REQUIREMENT: Copy the lines beginning at the one that has "The image size" and stopping after the one that has "click(34, 322)", task wording included, and add 108 to every click coordinate in the answers. Leave the pictures out.

RECORD SET:
────────────────────
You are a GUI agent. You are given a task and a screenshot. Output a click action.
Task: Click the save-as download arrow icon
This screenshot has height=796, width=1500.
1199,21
────────────────────
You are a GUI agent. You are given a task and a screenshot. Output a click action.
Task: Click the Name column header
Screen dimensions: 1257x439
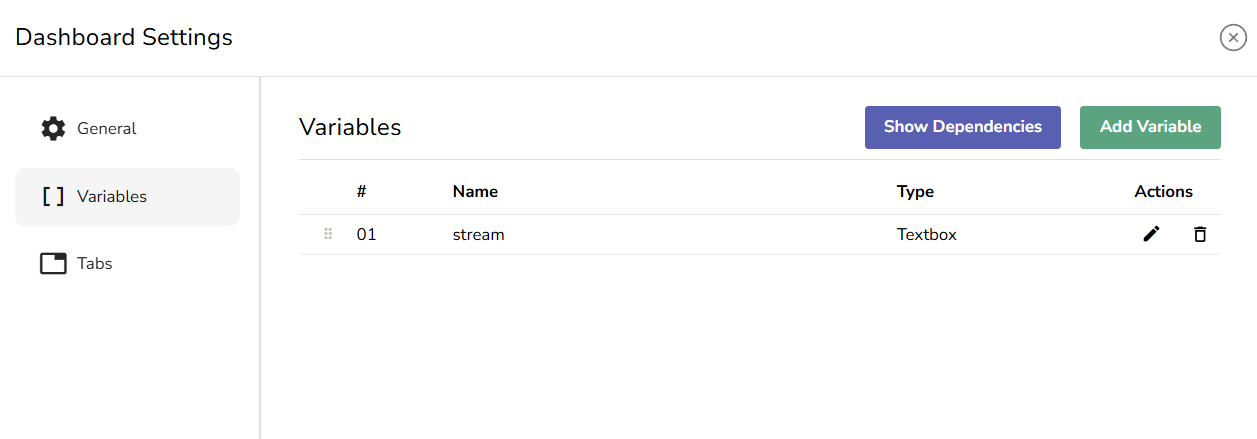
────────────────────
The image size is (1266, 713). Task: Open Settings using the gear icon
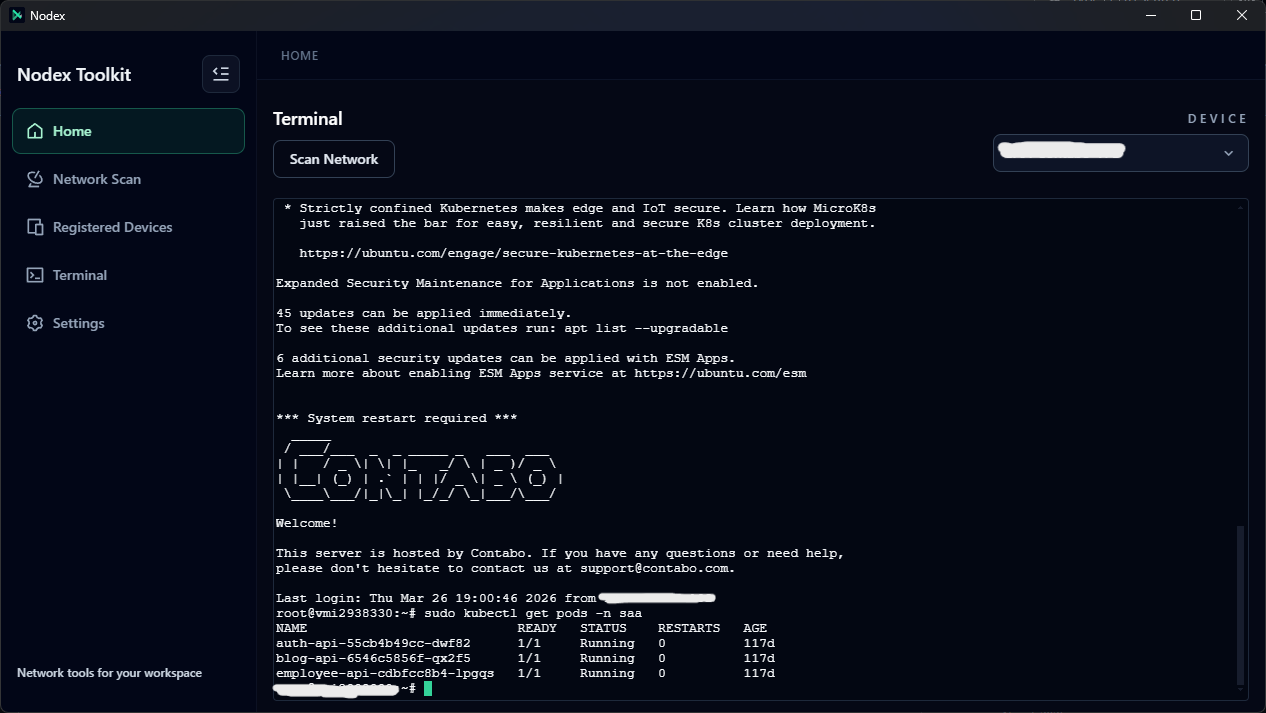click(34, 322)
────────────────────
TASK SOLUTION:
The image size is (1266, 713). Task: Open Settings using the gear icon
click(142, 430)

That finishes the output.